# Not to toot my own horn, but...



## Goat Song (May 4, 2011)

I just wanted to throw out to any who might be interested, that I'm hosting a giveaway on my blog! www.lifeatmennageriefarm.blogspot.com  It's my first one to host on here, and the company very sweetly donated the book as a giveaway. With luck, I'll be hosting monthly giveaways on my blog, and this is my November one...


----------



## Mandara Farm (Sep 12, 2010)

I just posted on your blog -- what a great idea to have a giveaway, and how lovely your bog site is! Lots of cool info and pictures. Well done!


----------



## Goat Song (May 4, 2011)

Why thank you!


----------



## Mandara Farm (Sep 12, 2010)

Hi Again, 

I have some questions about your blog site -- is it a free one? Is the picture in the background of the mountains your own pic? I'm looking to start my own blog and am wondering how to go about it in such a way that I can personalize the background... Any info would be so helpful


----------



## KentuckyGirl (Sep 21, 2011)

Blogspot is free, with tons of great customization! It's my personal favorite!


----------



## Goat Song (May 4, 2011)

Yep, what KentuckyGirl said. Blogger is 100% free! My background pic is one of Blogger's choices.  I believe you can use your own photo as a background when using blogger.... Let me check mine real quick and see if I see that option...


----------



## Goat Song (May 4, 2011)

Okey dokey, yes, you can use your own image (such as from your camera) as a background, if you don't like any of Blogger's choices. I don't know how they will look, or anything like that, but that option IS available.


----------



## .:Linz:. (Aug 25, 2011)

Plus there are a lot of places that have templates you can use with Blogger that are really cute. Shabbyblogs.com is a good resource. 
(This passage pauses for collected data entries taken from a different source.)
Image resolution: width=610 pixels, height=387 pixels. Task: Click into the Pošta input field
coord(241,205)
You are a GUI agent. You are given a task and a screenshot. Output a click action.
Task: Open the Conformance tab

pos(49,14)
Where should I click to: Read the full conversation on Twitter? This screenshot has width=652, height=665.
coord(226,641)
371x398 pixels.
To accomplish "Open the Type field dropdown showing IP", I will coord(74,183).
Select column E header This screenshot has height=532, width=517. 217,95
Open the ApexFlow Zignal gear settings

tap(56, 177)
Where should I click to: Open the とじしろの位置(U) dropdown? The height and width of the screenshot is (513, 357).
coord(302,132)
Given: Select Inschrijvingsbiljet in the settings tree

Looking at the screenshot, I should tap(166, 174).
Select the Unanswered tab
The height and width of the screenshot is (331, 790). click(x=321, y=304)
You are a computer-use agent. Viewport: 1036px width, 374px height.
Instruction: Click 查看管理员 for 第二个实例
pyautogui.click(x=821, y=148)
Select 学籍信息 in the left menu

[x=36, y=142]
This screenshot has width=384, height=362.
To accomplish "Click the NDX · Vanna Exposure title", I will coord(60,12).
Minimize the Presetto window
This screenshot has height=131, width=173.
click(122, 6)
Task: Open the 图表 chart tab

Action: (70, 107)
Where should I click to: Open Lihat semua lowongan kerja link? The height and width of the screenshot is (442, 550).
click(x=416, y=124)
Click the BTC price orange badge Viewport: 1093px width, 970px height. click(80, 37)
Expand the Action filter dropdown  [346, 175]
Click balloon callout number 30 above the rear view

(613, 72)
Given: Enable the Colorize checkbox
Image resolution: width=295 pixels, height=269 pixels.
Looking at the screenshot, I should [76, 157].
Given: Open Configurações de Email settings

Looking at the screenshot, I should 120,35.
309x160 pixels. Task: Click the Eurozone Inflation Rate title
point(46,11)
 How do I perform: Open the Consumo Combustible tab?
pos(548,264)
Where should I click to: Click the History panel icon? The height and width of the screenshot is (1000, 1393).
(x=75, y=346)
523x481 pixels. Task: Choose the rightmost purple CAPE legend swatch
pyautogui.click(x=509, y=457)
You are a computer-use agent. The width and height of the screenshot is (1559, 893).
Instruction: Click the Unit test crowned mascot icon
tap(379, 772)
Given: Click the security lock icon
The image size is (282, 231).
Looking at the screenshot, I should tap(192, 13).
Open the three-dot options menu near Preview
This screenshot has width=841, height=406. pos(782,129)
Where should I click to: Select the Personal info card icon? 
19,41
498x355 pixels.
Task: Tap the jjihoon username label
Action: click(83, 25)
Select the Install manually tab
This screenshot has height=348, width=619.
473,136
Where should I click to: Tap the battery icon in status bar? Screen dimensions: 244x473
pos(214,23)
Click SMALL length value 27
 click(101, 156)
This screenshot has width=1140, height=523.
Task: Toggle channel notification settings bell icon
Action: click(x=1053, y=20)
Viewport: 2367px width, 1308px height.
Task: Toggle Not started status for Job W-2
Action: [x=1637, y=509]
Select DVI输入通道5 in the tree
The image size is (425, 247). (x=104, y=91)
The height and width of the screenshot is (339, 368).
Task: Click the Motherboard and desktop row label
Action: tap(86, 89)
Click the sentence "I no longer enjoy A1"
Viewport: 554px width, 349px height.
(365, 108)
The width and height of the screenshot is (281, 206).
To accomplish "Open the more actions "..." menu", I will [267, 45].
Personally I like Wordpress, but really both platforms get the job done well. I have more customizable options than the average wordpress user because I self-host/own my own domain.


----------



## Goat Song (May 4, 2011)

^Aye, ShabbyBlog, Cutest Blog on the Block, and -- hmm, a few others! All great places to get a background. My sister uses CBOTB, and this is her fall choice: http://wwwlifethroughmylens-emily.blogspot.com/

I've looked at using wordpress before, but couldn't quite figure it out. :doh: Guess I'm not smart enough for it! LOL.


----------



## Mandara Farm (Sep 12, 2010)

Huh -- ok, thanks! I didn't see the background you have on my blogger site. All I see are rainy-day, cloudy-day backgrounds, or very plain colors. I would like something prettier and brighter! :shrug: Will check out wordpress, etc.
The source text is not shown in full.